“I was not given any reason but told I would not be able to travel internationally,” Sanna Irshad Mattoo, who was denied permission to fly abroad.
Team Clarion
NEW DELHI – Kashmiri photojournalist Sanna Irshad Mattoo, who recently won the prestigious Pulitzer Prize award, claimed that authorities at the Delhi airport, on Saturday, denied her permission to travel abroad for a scheduled photography exhibition in Paris.
“I was scheduled to travel from Delhi to Paris today for a book launch and photography exhibition as one of 10 award winners of the Serendipity Arles grant 2020. Despite procuring a French visa, I was stopped at the immigration desk at Delhi airport,” Mattoo said in a tweet.

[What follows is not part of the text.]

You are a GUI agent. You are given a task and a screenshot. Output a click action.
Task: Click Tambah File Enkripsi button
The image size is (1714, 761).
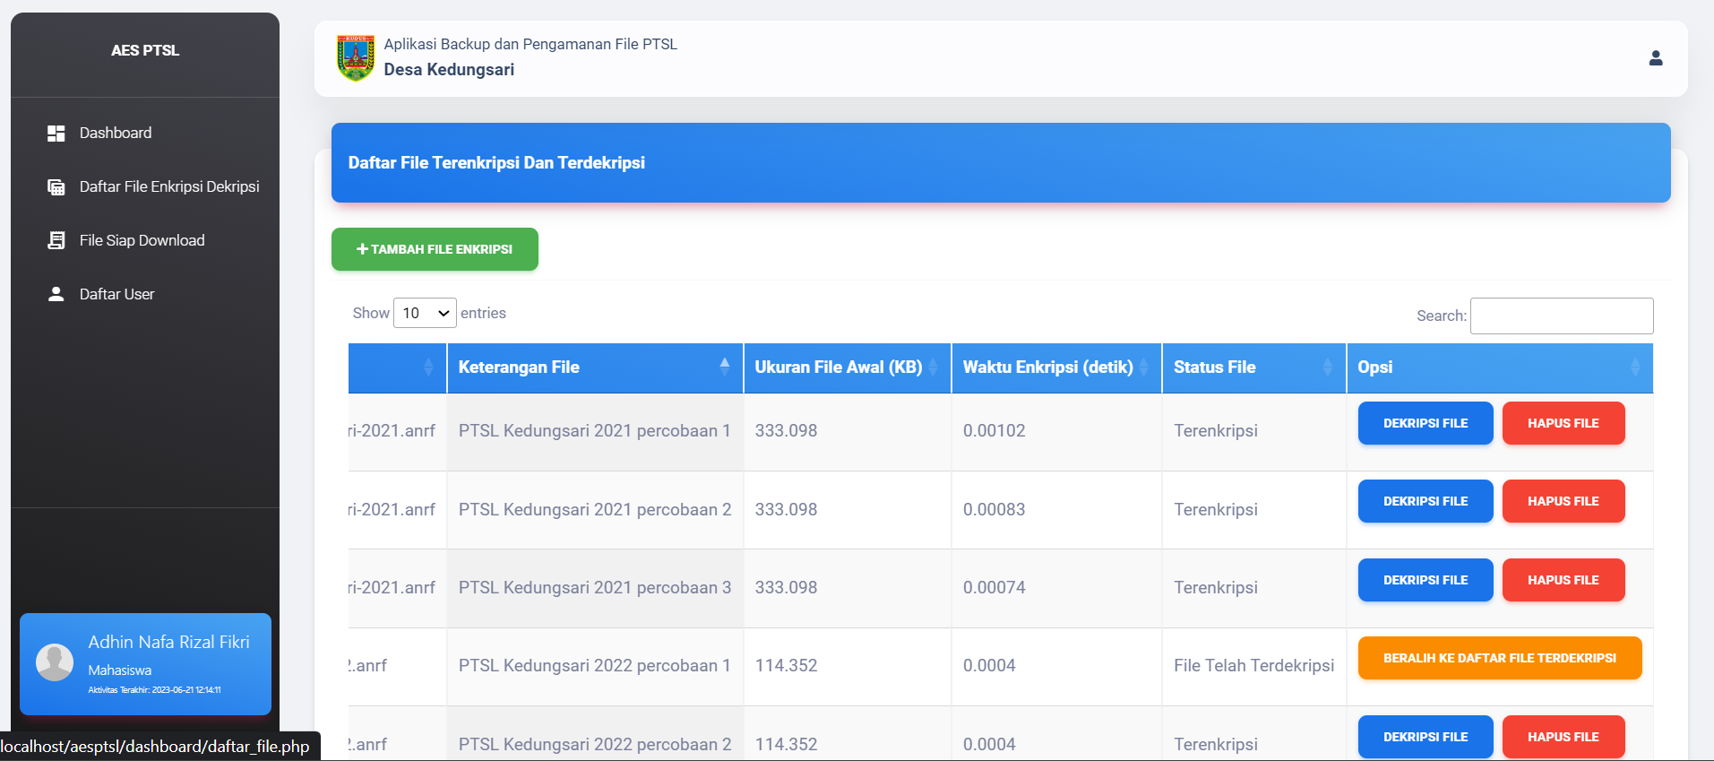pyautogui.click(x=435, y=249)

“I was not given any reason but told I would not be able to travel internationally,” the journalist added.
Mattoo won the prestigious Pulitzer Prize award in the Feature Photography 2022 category for the coverage of COVID crisis in India in May this year.
Mattoo and her colleagues, Adnan Abidi, late Danish Siddiqui and Amit Dave, from the Reuters news agency won the award in feature photography category for “images of Covid’s toll in India that balanced intimacy and devastation, while offering viewers a heightened sense of place.”
Danish Siddiqui was killed in Afghanistan last year while covering a gunfight between Taliban and security forces of the erstwhile government.
Before Matoo, three more Kashmiri photojournalists Dar Yasin, Mukhtar Khan, and Channi Anand won the prestigious Pulitzer in 2020 for their coverage of the Kashmir 2019 lockdown.
The Pulitzer Prize is an award for achievements in newspaper, magazine, online journalism, literature and musical composition within the United States.